Friday, October 18, 2013

Ốc Đào: Worth the hype

As long as I'm reviewing Hồ Chí Minh city restaurants that have expanded their fame to international levels (see: Bánh Xèo 46A), I may as well stay on that path and divulge that the place I will miss the most isn't a hidden gem, or an unassuming street stall, or totally inaccessible to tourists or anything.  It's even another Bourdain-vetted place.*

Ốc Đào.

Its address is a uniquely Saigonesque maze, including not only the implication that the place is in an unnamed alley off the main street, but is tucked away on one of four branches of the alley (A, B, C, and D) that are completely unlabeled.  Passing by about fourteen nail salons, a bunch of domestic doorways with curious old people peering out of them, and some too-interested dogs, I thought for sure we were going the wrong way.  But we weren't.

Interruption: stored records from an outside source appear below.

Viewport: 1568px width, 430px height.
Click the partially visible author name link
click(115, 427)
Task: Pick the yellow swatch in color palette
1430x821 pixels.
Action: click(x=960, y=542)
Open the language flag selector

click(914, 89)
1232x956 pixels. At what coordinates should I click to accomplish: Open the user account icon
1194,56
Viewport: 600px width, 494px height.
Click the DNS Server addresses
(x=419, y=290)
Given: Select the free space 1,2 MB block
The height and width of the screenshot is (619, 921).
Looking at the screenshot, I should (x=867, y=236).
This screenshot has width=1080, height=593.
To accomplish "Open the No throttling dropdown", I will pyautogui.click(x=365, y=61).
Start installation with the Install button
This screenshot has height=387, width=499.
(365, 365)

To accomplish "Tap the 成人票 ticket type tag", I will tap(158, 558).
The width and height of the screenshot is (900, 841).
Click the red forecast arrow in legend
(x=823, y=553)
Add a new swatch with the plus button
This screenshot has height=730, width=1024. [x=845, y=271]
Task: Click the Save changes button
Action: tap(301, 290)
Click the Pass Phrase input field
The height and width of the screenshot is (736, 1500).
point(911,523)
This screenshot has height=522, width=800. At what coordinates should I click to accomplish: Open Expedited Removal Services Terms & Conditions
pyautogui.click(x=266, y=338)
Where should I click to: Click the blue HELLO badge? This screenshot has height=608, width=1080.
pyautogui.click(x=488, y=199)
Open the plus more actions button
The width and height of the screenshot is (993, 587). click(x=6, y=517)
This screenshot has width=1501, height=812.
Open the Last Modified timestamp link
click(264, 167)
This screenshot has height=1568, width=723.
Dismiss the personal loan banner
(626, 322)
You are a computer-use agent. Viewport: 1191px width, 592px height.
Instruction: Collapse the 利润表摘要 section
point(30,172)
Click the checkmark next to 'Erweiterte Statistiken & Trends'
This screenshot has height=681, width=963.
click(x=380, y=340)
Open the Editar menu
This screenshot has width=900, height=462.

My waiter, the nephew of the owner, said he waits on foreigners all the time.  He's the designated foreigner-waiter because of his good English.  As I sat down for the first time, the fluttering of menus and giggling surrounding me dispersed in the same direction - to go get this guy, Linh, an enthusiastic twenty-year-old who immediately squired me to the cooks' area to look at all the snails.  Big coiled oblong snails, tiny flat snails, corkscrew-shaped snails, leopard-spotted snails, striped snails.  Not to mention the splayed salty flesh of oysters, mussels, scallops, and clams.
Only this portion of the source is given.